++++ Data listing
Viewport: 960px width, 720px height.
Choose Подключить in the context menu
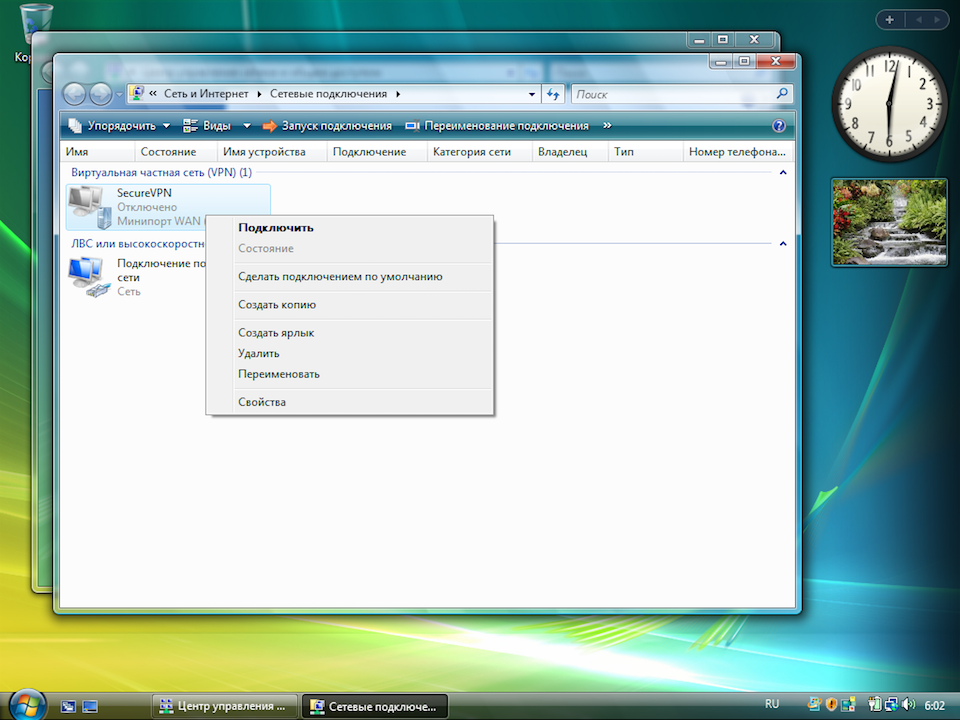(x=276, y=227)
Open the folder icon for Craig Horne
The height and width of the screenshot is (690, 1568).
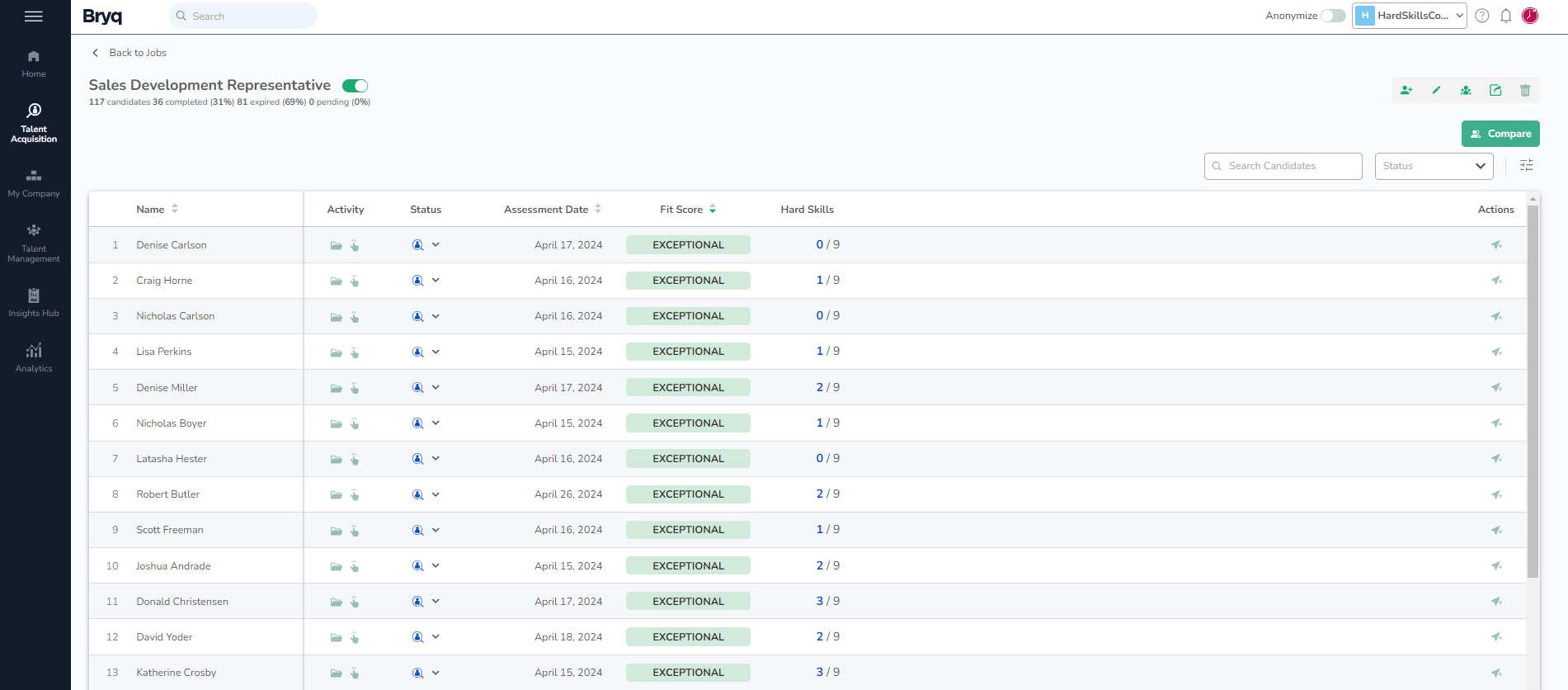(x=336, y=281)
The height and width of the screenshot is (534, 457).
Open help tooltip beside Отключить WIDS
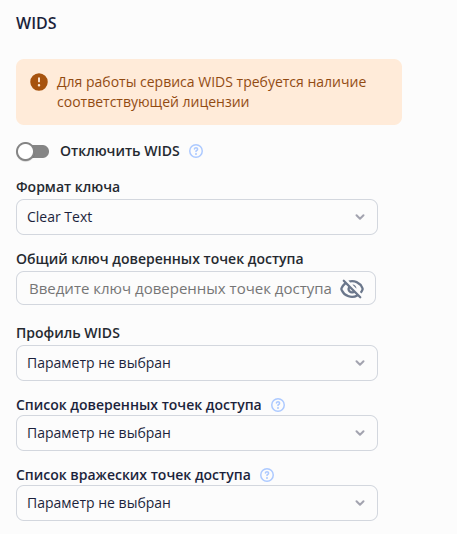pos(196,151)
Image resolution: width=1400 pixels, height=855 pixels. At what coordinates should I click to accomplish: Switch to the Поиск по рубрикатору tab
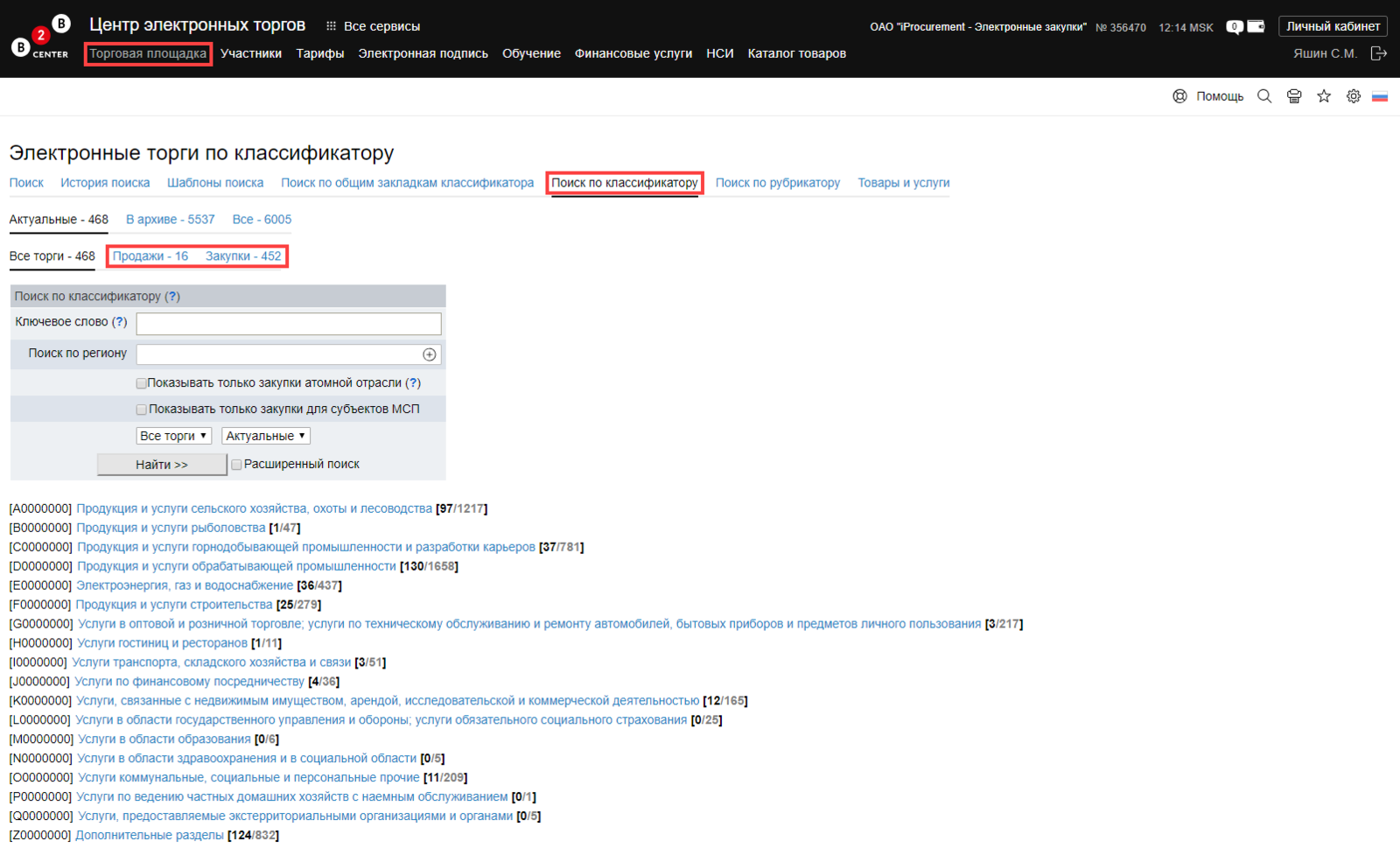[777, 183]
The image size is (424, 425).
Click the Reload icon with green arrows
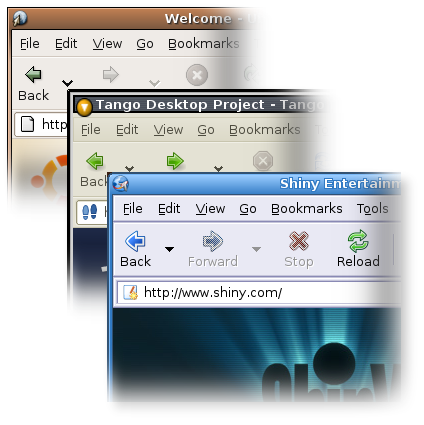(358, 241)
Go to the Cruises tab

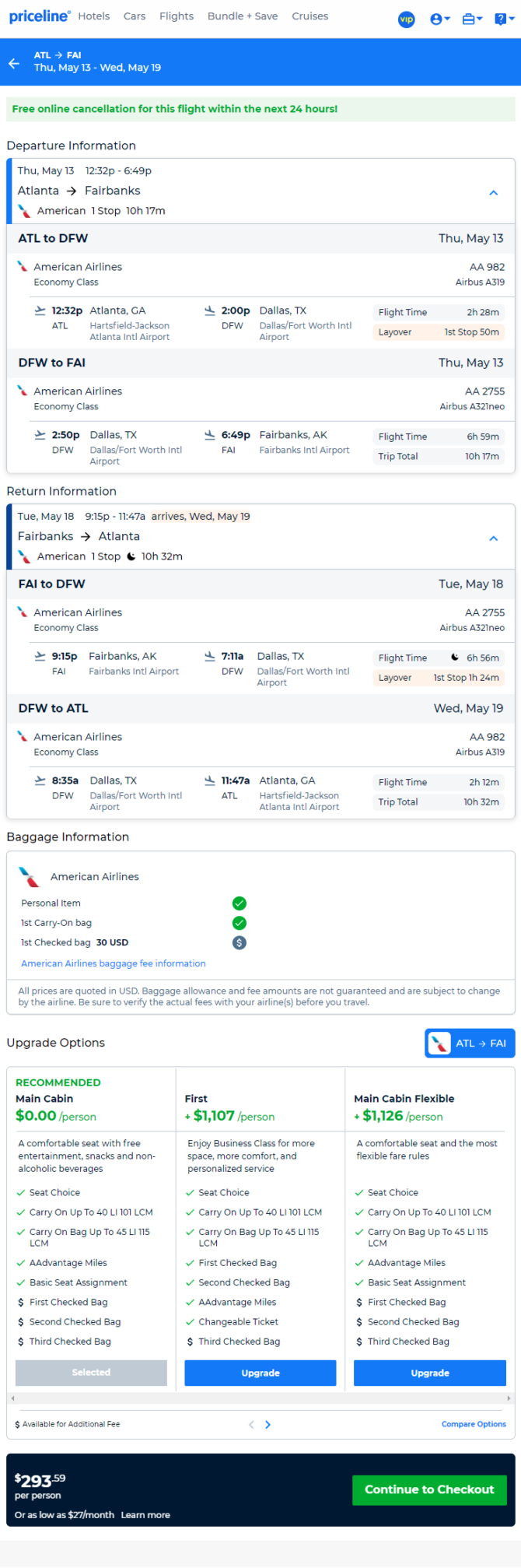(310, 16)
++++++++
--- Brief ---
Copy each line of the listing that contains the string "width".

--- Response ---
Viewport: 960px width, 720px height.
The height and width of the screenshot is (690, 1568).
The height and width of the screenshot is (534, 457).
Image resolution: width=1400 pixels, height=855 pixels. At what coordinates should I click to accomplish: Switch to the Поиск по рубрикатору tab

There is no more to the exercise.